* _Stored items from a collection_:
++++++++++++++++++++
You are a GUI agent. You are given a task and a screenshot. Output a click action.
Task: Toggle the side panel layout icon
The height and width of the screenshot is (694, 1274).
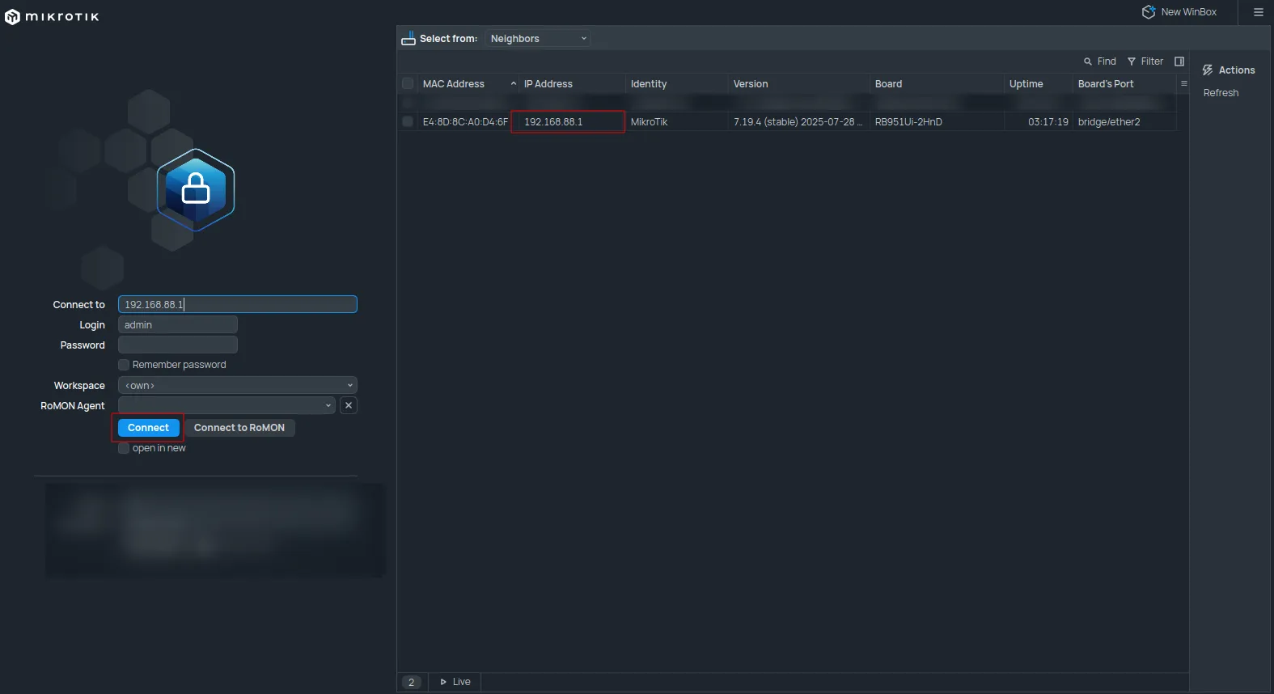pos(1179,61)
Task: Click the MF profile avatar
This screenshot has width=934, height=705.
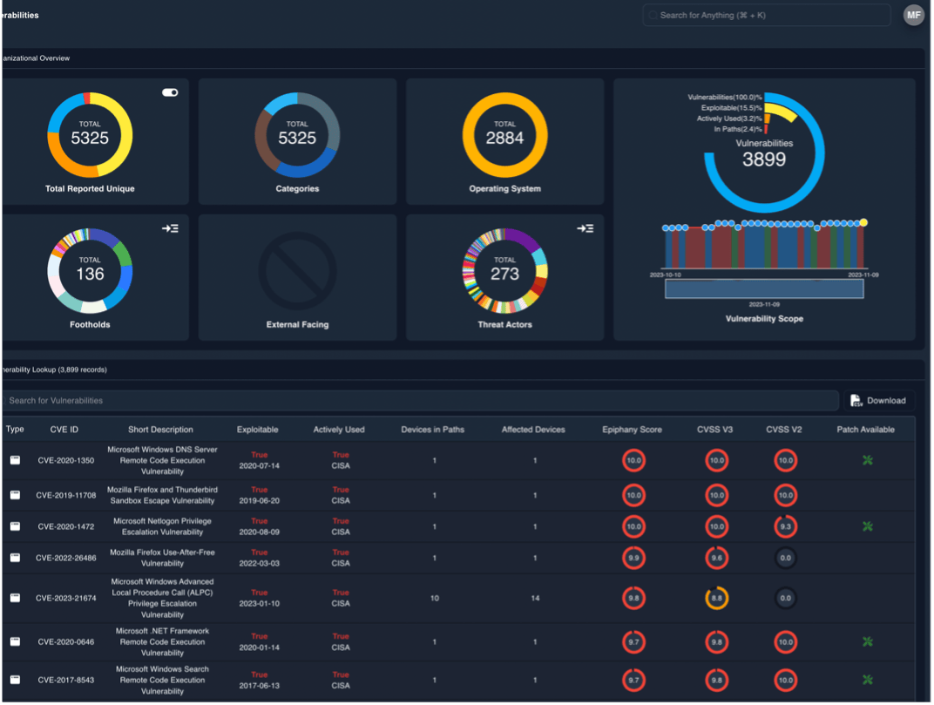Action: coord(913,15)
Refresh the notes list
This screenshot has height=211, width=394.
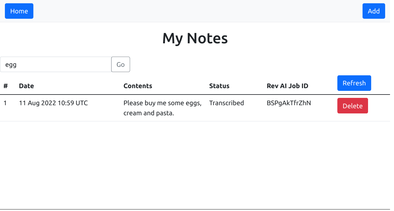click(x=354, y=83)
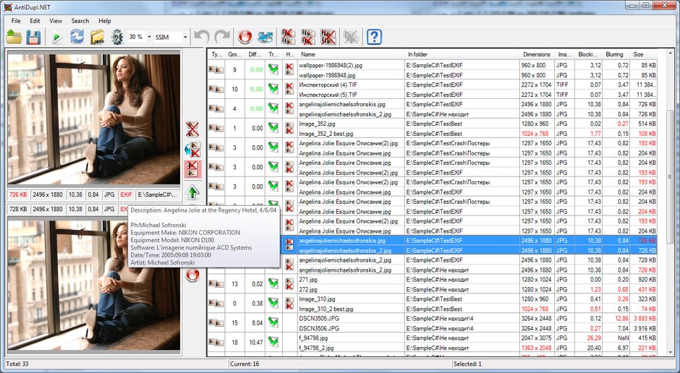Start search with the green play icon
The image size is (680, 373).
tap(56, 38)
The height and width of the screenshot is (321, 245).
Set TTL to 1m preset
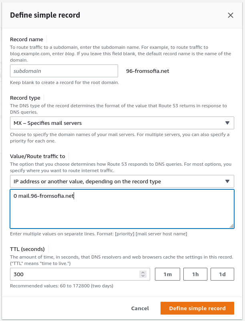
++++++++++++++++++++
* _Exercise directions_:
Before duplicating, set the pictures aside; then output exactly the lines from the one with "The height and width of the screenshot is (694, 1274)." through the end of the records, and only those.

* _Completed task_:
The height and width of the screenshot is (694, 1274).
pos(1179,61)
Task: Click the MF profile avatar
This screenshot has width=934, height=705.
Action: coord(913,15)
Refresh the notes list
This screenshot has height=211, width=394.
click(x=354, y=83)
Start search with the green play icon
The image size is (680, 373).
tap(56, 38)
The height and width of the screenshot is (321, 245).
Set TTL to 1m preset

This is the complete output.